Une heure plus tard, grâce à ce conseil, aussi délicat qu’habile, la corvette jetait des tourbillons de fumée, les gabiers larguaient les voiles et nous appareillions sans être inquiétés. Quelques jours après, nous débarquions à Trinquemaly.

— Et le capitaine n’a rien donné au Bordelais ?
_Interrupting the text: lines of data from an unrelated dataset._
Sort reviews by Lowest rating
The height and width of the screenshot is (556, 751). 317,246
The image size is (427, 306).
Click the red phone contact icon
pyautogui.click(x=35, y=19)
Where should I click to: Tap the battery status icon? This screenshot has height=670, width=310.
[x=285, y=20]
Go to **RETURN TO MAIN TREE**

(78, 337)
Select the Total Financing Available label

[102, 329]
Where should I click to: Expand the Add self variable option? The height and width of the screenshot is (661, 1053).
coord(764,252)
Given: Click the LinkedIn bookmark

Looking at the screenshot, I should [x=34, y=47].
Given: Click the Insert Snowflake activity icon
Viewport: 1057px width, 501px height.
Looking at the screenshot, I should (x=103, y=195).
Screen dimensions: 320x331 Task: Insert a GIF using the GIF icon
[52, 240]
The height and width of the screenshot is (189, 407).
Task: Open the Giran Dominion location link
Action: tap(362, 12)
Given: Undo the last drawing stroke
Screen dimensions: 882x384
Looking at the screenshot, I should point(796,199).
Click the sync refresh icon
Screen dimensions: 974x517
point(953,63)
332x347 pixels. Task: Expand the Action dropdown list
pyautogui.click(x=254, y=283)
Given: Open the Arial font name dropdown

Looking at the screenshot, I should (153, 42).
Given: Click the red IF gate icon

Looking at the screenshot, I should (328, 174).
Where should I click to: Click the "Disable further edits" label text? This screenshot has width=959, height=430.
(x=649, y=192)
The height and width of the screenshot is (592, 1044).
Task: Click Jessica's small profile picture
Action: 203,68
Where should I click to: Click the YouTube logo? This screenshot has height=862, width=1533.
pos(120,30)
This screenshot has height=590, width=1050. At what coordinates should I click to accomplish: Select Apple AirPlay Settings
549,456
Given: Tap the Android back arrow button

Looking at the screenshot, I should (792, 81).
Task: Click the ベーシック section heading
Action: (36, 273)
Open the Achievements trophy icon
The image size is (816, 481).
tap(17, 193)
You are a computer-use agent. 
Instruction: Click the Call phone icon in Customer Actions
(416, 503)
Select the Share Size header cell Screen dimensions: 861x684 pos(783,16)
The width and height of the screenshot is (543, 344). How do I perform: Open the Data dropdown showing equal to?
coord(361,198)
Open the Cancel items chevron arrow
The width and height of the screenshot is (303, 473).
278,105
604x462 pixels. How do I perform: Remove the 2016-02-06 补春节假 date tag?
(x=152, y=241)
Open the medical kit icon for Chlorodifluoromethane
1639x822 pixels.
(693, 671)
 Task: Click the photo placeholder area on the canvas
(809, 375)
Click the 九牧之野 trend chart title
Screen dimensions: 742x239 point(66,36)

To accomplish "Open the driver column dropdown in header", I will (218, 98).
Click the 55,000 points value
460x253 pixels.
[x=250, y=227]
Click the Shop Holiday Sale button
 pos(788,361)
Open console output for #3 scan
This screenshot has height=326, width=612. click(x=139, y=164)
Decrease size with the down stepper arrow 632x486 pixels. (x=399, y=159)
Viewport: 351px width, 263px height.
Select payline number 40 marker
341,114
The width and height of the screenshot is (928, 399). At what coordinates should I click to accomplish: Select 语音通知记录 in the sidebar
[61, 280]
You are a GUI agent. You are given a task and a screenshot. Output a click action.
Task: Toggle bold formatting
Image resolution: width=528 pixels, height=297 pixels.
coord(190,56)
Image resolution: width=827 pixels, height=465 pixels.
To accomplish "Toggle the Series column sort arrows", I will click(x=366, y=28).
— Il lui a fait cadeau d’une poignée de main et d’une montre en or.

— Oh ! une poignée de main !

— Les officiers anglais en sont avares pour tous ceux qui ne sont pas de leur grade. Si le Bordelais avait été Anglais, il n’aurait eu que la montre.

Mais l’heure s’avance et je craindrais, monsieur Paul, de vous fatiguer. Si je ne vous ai pas trop ennuyé, je recommencerai un autre soir.

— Hé là-bas, chacun son tour, dit le père La Gloire.

— C’est juste. Enfin, monsieur Paul, voilà pourquoi et depuis quand je ne bois plus. Je suis devenu, j’ose le dire, un bon marin de l’État. Et aujourd’hui, de tous mes souvenirs, c’est celui du Rouget, qui seul, a le don, en me rappelant mes fautes, de faire de moi ici ce que j’ai été à bord.

Les larmes suffoquaient le narrateur. Il n’y put tenir et se retira. Paul se promit de le faire parler encore, pendant que les autres marins discutaient à qui parlerait le lendemain.